Monday, March 30, 2009
Doctor Who... in other lands
1. The nights in Iceland are six months long so when each episode of Doctor Who is broadcast it must be played at 1/360th normal speed in order to last the same amount of time as an episode broadcast in England. In addition, as there is only one night a year, Iceland television has only got as far as showing The Unquiet Dead despite buying the series in 2006!
2. In Japan you can watch the adventures of any of the first eight Doctors but, astonishingly, the exploits of the ninth and tenth incarnations of Doctor Who are banned! This is because Japan has the largest population of robots in the world. The new series, with its scenes of Daleks and Cybermen climbing stairs cannot be broadcast in case it gives the robots ideas! When it was discovered that the seventh Doctor story Remembrance of the Daleks also showed a Dalek going up stairs, the robots in Japan all had to have their memories erased. Remembrance of the Daleks can now only be transmitted at a time when all of Japan's robots are asleep!
3. Latveria is officially the gloomiest country in the world and when Father's Day was first broadcast the scene of Roses' Dad being run over immediately became the nation's favourite comedy moment!
4. You might imagine that because Australia is on the bottom of the world Doctor Who would be transmitted upside down but this cliché is as silly as the idea that people in England watch the series while wearing bowler hats! In fact the Australian government has spent billions of dollars developing a machine which allows television pictures to be broadcast the right way up. So everyone in Australia sees Doctor Who on television the normal way up and then watches it standing on their heads! While eating Christmas Dinner on the beach! In summer!

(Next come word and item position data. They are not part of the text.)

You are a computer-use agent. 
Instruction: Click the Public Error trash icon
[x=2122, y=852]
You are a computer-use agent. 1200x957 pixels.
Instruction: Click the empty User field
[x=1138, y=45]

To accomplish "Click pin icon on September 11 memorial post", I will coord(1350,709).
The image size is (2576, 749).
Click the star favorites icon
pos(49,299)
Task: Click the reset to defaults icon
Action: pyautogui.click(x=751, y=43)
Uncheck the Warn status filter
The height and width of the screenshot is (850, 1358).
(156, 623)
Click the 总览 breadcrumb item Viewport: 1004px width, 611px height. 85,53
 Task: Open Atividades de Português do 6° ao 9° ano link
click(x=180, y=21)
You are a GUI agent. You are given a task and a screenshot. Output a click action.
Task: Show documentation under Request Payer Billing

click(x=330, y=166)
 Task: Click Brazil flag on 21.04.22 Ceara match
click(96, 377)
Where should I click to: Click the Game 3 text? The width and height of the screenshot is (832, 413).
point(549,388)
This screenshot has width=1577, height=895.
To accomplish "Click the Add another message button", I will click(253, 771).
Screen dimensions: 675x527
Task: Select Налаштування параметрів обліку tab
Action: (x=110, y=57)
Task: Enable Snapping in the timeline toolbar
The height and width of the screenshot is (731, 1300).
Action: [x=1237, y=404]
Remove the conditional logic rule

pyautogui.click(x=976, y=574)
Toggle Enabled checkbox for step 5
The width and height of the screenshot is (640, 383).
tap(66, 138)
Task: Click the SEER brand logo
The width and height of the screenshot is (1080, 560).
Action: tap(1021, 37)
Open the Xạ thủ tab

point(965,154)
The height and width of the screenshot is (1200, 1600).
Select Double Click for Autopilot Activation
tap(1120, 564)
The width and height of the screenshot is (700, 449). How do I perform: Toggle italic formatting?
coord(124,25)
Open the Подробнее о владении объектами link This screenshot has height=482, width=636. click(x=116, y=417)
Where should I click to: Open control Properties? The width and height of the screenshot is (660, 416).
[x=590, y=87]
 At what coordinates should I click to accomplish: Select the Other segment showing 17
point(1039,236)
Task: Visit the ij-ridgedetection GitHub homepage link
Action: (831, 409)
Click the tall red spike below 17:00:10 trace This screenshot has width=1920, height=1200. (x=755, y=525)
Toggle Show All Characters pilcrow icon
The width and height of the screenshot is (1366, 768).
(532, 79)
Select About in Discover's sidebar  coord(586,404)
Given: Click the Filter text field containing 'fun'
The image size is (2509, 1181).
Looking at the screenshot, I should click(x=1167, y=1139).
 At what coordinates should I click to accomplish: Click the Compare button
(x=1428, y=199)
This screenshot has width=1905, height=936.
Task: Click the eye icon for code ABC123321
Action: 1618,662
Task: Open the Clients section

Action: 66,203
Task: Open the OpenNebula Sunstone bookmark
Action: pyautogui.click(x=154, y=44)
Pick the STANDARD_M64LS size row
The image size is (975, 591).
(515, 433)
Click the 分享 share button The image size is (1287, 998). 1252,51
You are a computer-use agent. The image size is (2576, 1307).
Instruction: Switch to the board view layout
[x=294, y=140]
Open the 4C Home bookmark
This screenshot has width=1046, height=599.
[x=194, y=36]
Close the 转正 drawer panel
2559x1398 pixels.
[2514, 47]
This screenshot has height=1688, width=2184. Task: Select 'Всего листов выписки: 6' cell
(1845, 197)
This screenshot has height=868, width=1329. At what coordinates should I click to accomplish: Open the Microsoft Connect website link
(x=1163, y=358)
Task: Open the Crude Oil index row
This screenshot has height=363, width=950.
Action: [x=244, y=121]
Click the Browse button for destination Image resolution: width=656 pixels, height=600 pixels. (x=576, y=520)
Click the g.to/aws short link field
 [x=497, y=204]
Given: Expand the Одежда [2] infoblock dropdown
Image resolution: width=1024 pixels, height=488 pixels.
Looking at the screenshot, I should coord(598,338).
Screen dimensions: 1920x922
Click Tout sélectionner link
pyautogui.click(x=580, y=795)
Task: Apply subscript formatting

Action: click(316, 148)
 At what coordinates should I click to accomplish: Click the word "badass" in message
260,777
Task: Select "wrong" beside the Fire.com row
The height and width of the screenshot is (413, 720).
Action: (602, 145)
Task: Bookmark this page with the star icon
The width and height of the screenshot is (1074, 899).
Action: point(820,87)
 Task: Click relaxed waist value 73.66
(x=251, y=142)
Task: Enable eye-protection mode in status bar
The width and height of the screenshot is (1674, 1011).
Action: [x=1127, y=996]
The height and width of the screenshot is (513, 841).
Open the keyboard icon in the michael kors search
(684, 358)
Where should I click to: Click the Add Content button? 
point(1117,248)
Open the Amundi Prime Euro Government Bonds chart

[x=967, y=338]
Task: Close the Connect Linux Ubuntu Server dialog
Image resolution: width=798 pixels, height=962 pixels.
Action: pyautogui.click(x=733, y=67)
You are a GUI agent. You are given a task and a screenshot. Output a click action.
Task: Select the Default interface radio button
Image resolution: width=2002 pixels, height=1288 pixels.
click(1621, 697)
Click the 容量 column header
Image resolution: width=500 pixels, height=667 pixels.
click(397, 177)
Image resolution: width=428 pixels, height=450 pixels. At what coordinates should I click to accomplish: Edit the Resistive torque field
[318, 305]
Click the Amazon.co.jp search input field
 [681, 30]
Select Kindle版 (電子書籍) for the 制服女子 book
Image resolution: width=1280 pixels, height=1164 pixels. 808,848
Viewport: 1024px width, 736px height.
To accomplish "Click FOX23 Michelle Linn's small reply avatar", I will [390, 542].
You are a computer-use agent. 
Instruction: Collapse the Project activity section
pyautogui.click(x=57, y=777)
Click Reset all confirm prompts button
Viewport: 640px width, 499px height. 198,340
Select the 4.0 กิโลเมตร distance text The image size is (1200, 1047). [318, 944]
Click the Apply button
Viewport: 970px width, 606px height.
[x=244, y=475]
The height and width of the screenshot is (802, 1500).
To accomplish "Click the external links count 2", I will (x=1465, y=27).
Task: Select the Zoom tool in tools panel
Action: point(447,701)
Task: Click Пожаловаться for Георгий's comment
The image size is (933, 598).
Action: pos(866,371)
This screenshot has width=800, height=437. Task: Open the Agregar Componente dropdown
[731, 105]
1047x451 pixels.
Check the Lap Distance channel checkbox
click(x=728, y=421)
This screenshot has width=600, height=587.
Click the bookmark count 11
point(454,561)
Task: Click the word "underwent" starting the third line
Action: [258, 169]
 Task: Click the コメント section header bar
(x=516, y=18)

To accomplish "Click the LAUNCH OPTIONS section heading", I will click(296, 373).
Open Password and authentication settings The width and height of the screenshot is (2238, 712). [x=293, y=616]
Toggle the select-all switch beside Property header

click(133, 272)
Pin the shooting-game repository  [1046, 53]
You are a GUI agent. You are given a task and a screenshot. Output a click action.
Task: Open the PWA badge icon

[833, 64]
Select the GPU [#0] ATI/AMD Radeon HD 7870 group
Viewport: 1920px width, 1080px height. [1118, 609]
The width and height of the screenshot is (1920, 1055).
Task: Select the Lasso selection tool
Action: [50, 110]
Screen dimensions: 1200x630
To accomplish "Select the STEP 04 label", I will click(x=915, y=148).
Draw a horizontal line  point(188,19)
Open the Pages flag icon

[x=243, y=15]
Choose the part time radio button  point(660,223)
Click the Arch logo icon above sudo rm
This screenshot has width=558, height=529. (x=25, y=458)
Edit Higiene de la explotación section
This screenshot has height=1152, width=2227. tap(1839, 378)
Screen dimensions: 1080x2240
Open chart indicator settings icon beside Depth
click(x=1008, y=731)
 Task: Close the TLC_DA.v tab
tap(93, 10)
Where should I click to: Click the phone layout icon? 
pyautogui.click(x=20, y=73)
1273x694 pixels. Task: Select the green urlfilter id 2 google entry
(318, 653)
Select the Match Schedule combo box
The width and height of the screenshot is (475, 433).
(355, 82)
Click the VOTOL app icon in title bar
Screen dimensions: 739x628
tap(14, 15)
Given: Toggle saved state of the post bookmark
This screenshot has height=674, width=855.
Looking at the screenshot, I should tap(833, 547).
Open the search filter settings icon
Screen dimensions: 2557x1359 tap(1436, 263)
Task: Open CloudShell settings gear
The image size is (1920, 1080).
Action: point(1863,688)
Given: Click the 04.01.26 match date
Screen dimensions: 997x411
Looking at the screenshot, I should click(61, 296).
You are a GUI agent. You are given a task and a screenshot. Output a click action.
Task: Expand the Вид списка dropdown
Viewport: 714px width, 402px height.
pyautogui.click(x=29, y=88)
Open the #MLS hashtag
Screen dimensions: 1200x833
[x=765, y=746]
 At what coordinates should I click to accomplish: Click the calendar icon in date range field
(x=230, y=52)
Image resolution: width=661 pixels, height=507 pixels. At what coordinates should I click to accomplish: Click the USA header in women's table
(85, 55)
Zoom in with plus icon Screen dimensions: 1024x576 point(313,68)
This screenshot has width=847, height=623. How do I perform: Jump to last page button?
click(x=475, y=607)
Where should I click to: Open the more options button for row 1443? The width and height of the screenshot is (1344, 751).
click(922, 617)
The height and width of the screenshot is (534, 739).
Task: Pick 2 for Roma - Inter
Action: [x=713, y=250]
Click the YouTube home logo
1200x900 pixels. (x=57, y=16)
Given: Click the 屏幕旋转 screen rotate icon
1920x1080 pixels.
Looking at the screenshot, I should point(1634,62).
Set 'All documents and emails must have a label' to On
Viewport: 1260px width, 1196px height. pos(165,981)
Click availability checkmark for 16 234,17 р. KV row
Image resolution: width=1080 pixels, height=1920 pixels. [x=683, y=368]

5. Television signals also travel into space allowing Doctor Who to be watched on strange far away worlds. In space the viewers are already alien monsters so most of a story like The Satan Pit, with the Beast and the Ood, is regarded as an everyday soap opera while the one scene where the Doctor and Rose talk about mortgages is the most fantastic, imaginative, mind-blowing, science-fiction ever imagined!